A bicycle was to play another key war-time role in Assisi. But this was no ordinary bike. It belonged to the Italian cycling champion Gino Bartali, who had won the prestigious Tour de France in 1938 as well as the Giro d’Italia. He was considered a national sports hero, one who could train for races anywhere on Italy’s roads.
Bartali, a Florentine, a fervent Catholic, and a member of Catholic Action, was no Fascist sympathizer. He was a good friend of Florence’s Cardinal Elia Dalla Costa, who officiated at his wedding. One day the Cardinal called Bartali into his office. As a result of that meeting, the cycling champion became a unique messenger, moving freely between Assisi and Florence—where many Italian Jews lived and foreign Jews had taken refuge—picking up and delivering newly printed identity papers. Ingeniously, the false papers he carried were rolled up and hidden in the frame of his bicycle. It is not known how many trips Bartali made between the two points nor how many documents he was responsible for having transported. It is for sure, however, that all the Jews in Assisi were saved, as were countless others elsewhere in Italy.

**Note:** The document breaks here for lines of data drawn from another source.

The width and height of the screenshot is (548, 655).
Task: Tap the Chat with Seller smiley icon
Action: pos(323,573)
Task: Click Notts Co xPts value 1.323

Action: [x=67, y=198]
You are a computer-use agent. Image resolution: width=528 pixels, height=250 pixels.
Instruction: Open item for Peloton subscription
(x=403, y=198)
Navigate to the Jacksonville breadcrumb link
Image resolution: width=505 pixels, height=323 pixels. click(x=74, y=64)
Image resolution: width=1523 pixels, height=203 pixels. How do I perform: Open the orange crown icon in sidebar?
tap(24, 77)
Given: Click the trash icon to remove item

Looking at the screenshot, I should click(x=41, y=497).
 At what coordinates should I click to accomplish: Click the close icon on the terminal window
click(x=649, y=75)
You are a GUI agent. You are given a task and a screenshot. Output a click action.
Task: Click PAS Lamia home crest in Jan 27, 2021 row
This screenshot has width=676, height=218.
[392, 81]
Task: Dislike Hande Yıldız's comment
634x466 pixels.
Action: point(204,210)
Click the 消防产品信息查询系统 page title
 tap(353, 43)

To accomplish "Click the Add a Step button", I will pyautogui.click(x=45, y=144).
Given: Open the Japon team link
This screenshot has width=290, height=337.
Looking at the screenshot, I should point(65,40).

After the war, 34-year-old Gino Bartali went on to win the Tour de France again in 1948, ten years after his first triumph. This time he could savor his victory upon return home: Italy was free, democratic, and governed by Christian Democratic Prime Minister Alcide DeGasperi, who was an ardent fan of Bartali’s—as was Pope Pius XII.

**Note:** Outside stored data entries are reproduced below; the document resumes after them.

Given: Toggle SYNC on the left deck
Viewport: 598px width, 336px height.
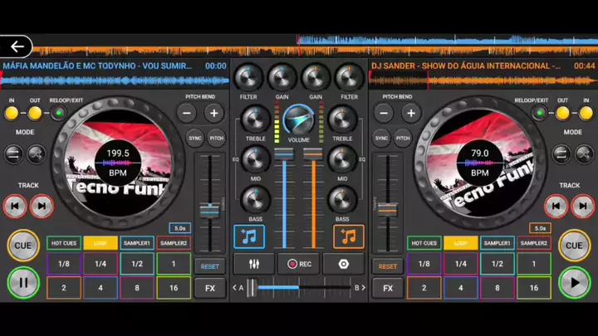Looking at the screenshot, I should point(195,139).
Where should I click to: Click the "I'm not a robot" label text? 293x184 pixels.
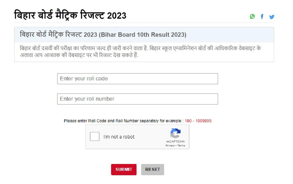click(119, 137)
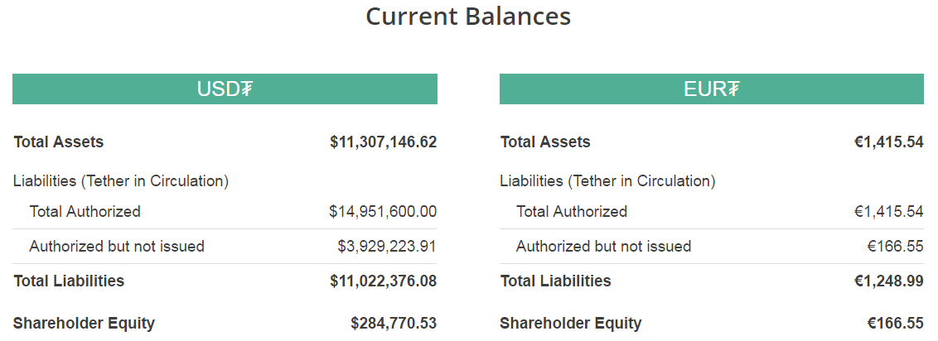Click the EUR Shareholder Equity label
Viewport: 938px width, 341px height.
point(571,323)
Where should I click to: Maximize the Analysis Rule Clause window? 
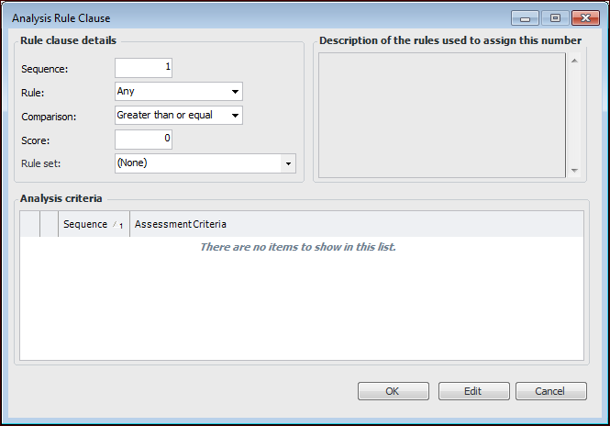point(555,17)
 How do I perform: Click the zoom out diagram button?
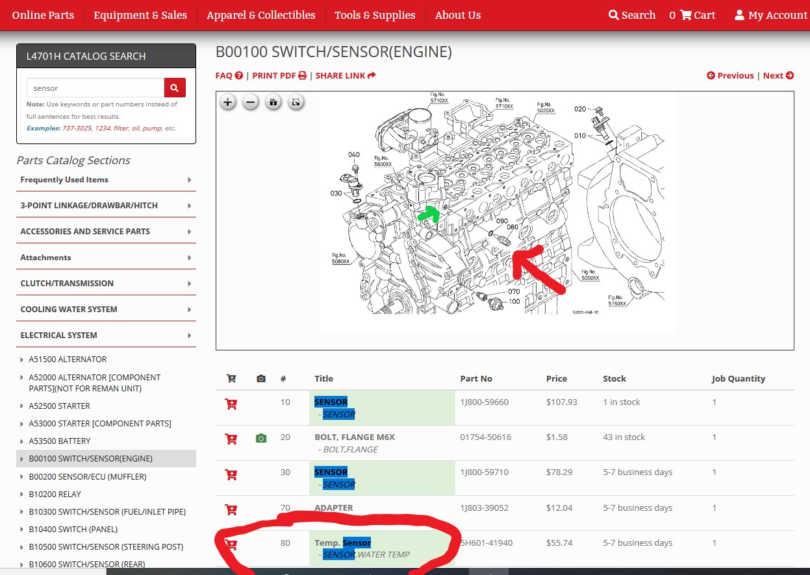(251, 102)
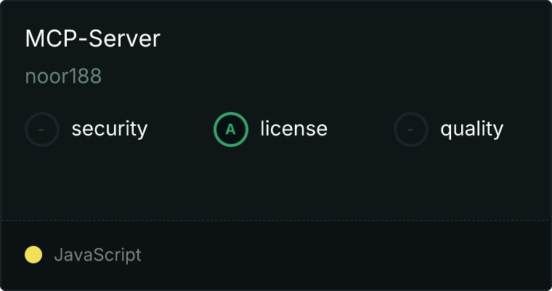Click the dashed divider above JavaScript

(x=276, y=220)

Only recently did Assisi give proper recognition to its wartime role and heroes. The town now has a small museum, Il Museo della Memoria, which opened in May 2018. The “Museum of Memory” is located near the bishop’s quarters—the place where Bishop Nicolini gave shelter to numerous Jewish families.

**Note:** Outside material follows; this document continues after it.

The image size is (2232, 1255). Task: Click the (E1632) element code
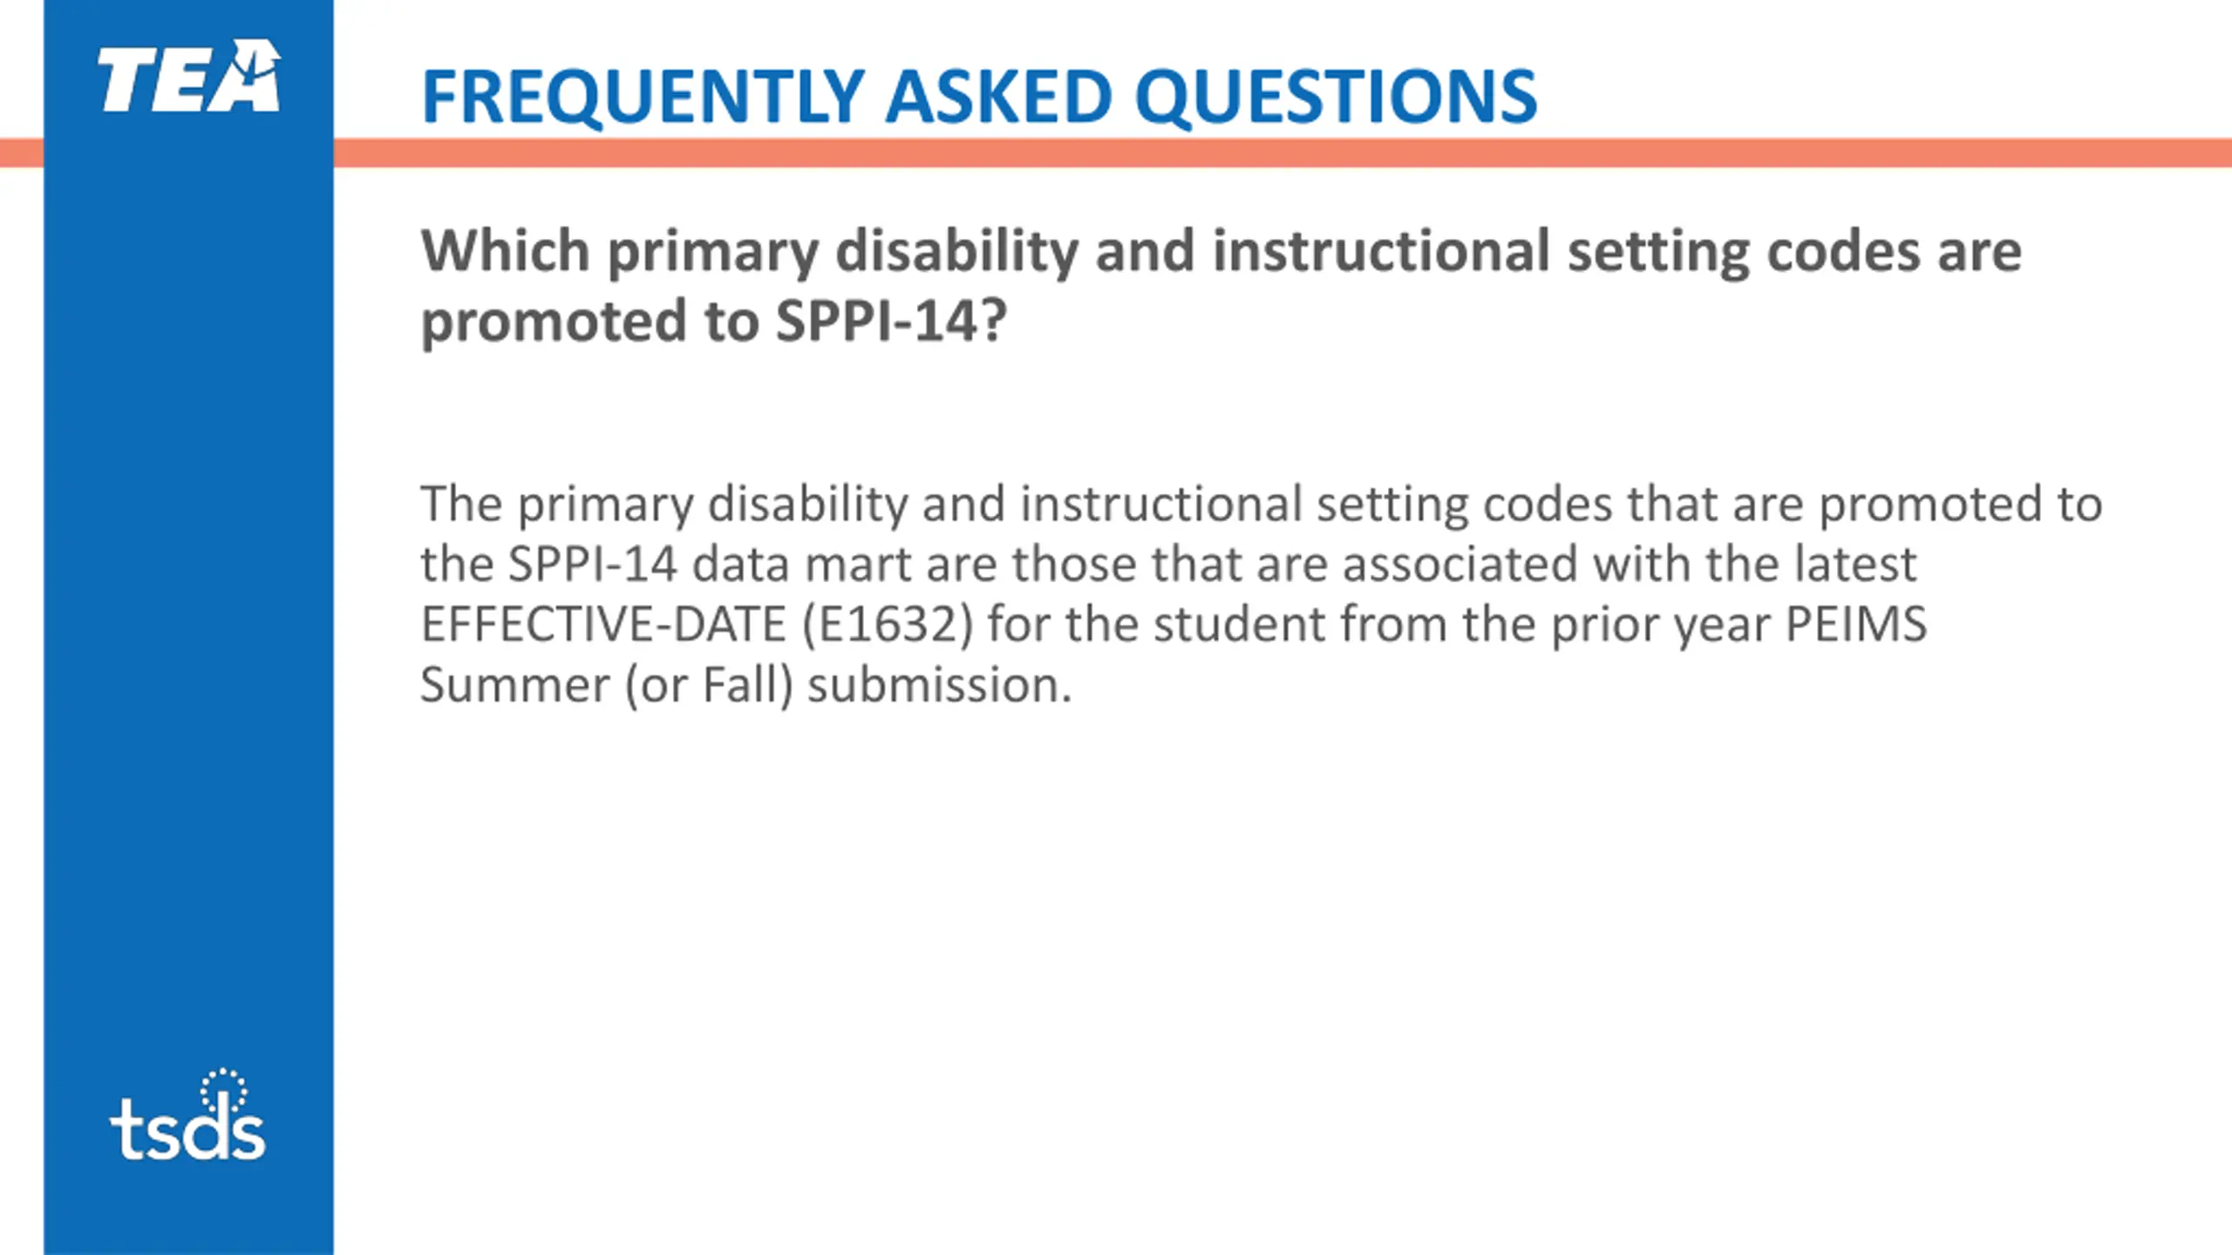[887, 625]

Approaching the museum’s glass-door entrance, one immediately spots Luigi Brizi’s awkward-looking black printing press inside, prominently bearing its brand name FELIX in bold lettering. Five rooms hold the story of numerous prelates, nuns, and laypeople who risked their lives to shelter their persecuted fellow men and women, and exemplified “love thy neighbor” to a heroic degree.
One room is actually a small chapel, dedicated to Gino Bartali and displaying a few of his mementos. The ambience recalls how hard he must have prayed, not only before competing in cycling matches, but especially during those dark days of 1943-44 while biking between Assisi and Florence, clandestinely carrying life-saving counterfeit papers. Bartali spoke little about his bravery. When asked about it, he often replied: “Good is something you do, not something you talk about.”
Gino Bartali, Cardinal Elia Dalla Costa, Bishop Giuseppe Nicolini, Fr. Aldo Brunacci, and Luigi and Trento Brizi were also honored by Israel for saving countless Jewish lives. Having been declared “Just Among Nations” and “Righteous Gentiles,” their names are enshrined at the Yad Vashem Memorial in Jerusalem.
Unique, perceptive, authentic. Thank you, dear authoress. This is just another one of those authentic heroic tales that merit a telling.
How the entire community of Assisi was able to save lives and never crack is truly an amazing story. Father Ruffino heroics in hiding and helping jews escape reads like a spy novel. No one was ever caught, and no one betrayed the operation – an amazing display of courage and humanity.
There is a lot more to the story which truly reads like a novel, but should remind all of us that along with the bad there is good in humanity.